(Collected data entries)

-*-*-

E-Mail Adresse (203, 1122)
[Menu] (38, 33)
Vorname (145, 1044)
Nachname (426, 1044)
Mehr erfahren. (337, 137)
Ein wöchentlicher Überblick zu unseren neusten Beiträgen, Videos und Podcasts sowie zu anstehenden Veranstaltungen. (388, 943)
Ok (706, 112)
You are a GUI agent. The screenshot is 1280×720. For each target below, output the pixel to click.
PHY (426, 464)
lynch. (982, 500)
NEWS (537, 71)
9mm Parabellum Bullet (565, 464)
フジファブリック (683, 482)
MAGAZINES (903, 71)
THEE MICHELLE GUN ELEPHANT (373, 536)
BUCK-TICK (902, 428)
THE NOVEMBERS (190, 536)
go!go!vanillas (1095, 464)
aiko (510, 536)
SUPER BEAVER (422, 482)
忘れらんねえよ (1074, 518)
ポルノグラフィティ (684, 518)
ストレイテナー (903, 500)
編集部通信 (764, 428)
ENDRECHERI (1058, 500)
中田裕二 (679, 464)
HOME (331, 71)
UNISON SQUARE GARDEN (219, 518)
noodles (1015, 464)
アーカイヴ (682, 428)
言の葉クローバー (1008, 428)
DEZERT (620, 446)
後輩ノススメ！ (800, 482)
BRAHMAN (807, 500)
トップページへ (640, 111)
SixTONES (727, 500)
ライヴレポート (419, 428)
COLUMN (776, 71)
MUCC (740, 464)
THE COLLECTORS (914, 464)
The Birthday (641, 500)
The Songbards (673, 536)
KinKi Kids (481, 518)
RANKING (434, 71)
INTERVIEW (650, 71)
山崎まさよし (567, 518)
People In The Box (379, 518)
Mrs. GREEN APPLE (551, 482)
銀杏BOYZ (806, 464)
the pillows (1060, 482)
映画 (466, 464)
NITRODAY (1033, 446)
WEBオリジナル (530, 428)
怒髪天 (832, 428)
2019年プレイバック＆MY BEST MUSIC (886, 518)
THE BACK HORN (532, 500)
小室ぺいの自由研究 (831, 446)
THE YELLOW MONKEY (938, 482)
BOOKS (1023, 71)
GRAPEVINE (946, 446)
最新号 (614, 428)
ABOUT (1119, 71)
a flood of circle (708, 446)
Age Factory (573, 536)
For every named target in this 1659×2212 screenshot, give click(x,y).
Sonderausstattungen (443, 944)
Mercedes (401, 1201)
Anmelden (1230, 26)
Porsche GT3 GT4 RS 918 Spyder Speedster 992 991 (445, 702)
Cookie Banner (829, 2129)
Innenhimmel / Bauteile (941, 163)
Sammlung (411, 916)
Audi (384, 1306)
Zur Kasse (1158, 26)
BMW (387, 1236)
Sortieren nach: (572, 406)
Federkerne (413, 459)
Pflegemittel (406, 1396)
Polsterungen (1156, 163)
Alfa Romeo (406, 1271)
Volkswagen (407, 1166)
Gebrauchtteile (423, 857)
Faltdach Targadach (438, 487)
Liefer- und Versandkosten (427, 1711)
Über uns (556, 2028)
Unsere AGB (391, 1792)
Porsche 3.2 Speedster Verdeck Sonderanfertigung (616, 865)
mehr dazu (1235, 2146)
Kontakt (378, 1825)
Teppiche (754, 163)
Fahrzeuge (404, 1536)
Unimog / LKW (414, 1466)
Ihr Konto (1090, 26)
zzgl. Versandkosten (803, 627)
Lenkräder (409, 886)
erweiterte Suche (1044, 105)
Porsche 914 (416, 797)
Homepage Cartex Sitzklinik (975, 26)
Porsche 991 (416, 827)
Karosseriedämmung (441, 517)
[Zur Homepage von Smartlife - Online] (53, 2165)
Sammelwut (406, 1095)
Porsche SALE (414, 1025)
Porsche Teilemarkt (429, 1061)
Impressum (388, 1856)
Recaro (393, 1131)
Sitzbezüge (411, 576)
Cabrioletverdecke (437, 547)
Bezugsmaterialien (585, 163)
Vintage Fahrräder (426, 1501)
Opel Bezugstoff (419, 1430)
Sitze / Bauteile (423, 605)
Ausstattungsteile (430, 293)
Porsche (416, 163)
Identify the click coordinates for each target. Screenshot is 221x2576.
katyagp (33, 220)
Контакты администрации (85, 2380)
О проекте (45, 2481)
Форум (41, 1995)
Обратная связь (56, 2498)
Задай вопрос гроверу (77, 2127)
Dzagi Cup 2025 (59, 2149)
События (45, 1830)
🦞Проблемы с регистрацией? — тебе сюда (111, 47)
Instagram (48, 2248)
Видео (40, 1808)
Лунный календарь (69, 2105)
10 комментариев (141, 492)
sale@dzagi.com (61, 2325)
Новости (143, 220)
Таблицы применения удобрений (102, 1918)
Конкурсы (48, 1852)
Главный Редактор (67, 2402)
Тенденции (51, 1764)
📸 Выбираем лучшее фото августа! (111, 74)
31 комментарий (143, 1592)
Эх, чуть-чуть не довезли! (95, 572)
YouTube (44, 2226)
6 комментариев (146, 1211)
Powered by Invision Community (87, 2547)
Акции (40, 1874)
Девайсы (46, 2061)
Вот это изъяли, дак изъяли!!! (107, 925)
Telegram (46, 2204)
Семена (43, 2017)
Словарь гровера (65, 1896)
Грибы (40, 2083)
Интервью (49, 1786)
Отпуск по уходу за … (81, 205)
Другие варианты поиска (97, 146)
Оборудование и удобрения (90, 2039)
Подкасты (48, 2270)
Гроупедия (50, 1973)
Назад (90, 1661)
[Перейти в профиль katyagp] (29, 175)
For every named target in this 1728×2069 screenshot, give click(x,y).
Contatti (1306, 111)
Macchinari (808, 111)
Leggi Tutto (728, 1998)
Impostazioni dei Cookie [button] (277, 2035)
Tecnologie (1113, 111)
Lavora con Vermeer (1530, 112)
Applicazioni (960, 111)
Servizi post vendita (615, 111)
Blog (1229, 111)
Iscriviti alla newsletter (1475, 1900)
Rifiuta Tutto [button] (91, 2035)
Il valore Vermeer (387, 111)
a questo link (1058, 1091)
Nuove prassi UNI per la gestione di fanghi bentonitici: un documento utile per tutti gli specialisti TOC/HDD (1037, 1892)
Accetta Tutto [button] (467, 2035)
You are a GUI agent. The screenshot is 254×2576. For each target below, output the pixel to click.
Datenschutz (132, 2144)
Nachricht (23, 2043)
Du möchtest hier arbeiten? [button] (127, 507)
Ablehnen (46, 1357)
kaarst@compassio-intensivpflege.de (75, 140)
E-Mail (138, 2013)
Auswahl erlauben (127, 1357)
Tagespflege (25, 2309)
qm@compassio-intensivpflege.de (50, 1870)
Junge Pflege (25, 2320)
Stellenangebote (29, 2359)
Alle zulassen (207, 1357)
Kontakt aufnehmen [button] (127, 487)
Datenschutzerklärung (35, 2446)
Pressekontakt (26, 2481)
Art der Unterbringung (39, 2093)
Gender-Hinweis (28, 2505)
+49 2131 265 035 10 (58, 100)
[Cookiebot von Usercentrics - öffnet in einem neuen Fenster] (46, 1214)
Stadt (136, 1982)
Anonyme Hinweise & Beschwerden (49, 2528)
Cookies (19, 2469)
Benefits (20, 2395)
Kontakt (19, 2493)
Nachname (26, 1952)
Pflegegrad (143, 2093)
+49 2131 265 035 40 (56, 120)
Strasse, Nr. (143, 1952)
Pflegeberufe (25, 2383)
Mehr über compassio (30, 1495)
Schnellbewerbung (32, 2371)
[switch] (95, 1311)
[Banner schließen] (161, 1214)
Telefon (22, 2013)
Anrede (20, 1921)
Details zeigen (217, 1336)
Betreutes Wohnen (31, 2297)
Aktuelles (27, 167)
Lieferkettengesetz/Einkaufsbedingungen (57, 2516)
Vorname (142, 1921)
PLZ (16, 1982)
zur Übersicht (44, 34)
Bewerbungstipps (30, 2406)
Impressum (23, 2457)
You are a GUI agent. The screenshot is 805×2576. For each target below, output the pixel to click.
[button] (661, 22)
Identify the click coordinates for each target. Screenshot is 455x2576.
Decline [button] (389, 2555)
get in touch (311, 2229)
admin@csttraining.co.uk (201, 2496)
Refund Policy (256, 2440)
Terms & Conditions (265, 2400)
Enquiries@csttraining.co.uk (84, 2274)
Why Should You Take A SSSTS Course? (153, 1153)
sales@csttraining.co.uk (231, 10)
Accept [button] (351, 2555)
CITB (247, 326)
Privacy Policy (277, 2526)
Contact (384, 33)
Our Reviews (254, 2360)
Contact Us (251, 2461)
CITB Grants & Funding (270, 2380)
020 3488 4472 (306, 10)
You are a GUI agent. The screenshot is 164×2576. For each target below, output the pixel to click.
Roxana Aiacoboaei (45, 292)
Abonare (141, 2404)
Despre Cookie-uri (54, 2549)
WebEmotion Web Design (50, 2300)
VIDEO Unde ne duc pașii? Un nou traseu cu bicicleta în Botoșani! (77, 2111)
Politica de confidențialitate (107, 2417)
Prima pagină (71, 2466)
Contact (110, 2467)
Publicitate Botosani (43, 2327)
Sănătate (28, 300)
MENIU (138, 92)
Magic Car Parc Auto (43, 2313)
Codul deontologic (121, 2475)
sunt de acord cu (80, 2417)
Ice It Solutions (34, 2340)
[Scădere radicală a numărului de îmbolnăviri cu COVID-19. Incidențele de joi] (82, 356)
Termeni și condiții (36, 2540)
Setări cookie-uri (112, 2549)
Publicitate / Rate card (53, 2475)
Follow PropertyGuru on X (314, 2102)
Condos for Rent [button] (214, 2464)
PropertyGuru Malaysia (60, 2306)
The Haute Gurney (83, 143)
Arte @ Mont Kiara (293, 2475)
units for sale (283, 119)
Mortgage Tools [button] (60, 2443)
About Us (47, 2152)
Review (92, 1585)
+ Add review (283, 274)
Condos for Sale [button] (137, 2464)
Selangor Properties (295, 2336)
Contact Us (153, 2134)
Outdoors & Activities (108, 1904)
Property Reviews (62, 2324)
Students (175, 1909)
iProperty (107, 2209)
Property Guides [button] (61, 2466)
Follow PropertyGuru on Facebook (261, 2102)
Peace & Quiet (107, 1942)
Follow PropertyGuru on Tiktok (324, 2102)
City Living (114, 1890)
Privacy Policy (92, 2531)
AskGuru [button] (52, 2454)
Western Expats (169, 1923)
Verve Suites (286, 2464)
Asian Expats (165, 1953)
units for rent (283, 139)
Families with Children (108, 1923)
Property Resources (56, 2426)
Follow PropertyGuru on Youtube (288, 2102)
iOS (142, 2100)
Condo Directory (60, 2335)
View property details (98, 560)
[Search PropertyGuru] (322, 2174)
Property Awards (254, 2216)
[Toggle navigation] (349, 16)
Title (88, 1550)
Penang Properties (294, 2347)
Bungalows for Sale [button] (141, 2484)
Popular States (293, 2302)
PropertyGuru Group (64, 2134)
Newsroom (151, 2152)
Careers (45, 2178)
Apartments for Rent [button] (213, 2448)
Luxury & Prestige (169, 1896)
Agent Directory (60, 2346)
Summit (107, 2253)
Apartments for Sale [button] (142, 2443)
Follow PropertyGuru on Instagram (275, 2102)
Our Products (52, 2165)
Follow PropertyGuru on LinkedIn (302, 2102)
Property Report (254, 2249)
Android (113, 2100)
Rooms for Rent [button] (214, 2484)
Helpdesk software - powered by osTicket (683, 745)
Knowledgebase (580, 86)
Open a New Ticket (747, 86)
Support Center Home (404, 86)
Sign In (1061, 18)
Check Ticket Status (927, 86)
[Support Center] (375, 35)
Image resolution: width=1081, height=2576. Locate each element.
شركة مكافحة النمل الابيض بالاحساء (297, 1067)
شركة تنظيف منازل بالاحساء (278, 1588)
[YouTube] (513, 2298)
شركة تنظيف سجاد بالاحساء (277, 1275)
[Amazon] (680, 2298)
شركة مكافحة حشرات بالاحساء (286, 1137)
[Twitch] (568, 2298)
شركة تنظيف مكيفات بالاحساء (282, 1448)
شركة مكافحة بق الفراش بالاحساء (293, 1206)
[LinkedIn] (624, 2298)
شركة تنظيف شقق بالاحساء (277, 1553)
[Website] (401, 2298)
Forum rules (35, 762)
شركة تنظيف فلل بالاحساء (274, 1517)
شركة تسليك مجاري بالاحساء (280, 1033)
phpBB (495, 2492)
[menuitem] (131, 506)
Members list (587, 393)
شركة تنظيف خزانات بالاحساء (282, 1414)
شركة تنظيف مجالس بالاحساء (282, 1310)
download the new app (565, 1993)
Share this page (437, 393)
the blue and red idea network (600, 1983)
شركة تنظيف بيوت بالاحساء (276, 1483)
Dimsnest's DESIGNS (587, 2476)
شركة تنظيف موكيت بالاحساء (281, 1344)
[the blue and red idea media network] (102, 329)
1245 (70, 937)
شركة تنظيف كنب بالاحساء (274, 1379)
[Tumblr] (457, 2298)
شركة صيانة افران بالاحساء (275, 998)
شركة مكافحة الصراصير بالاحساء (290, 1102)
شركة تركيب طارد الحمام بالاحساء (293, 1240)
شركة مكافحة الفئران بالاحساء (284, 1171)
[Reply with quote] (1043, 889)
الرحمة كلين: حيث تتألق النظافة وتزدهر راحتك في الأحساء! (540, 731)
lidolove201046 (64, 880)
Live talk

-*-*-

All lines above between those holding "9mm Parabellum Bullet (565, 464)" and "ライヴレポート (419, 428)", inclusive, must be set down unchanged, and no other line may be included.

9mm Parabellum Bullet (565, 464)
フジファブリック (683, 482)
MAGAZINES (903, 71)
THEE MICHELLE GUN ELEPHANT (373, 536)
BUCK-TICK (902, 428)
THE NOVEMBERS (190, 536)
go!go!vanillas (1095, 464)
aiko (510, 536)
SUPER BEAVER (422, 482)
忘れらんねえよ (1074, 518)
ポルノグラフィティ (684, 518)
ストレイテナー (903, 500)
編集部通信 (764, 428)
ENDRECHERI (1058, 500)
中田裕二 (679, 464)
HOME (331, 71)
UNISON SQUARE GARDEN (219, 518)
noodles (1015, 464)
アーカイヴ (682, 428)
言の葉クローバー (1008, 428)
DEZERT (620, 446)
後輩ノススメ！ (800, 482)
BRAHMAN (807, 500)
トップページへ (640, 111)
SixTONES (727, 500)
ライヴレポート (419, 428)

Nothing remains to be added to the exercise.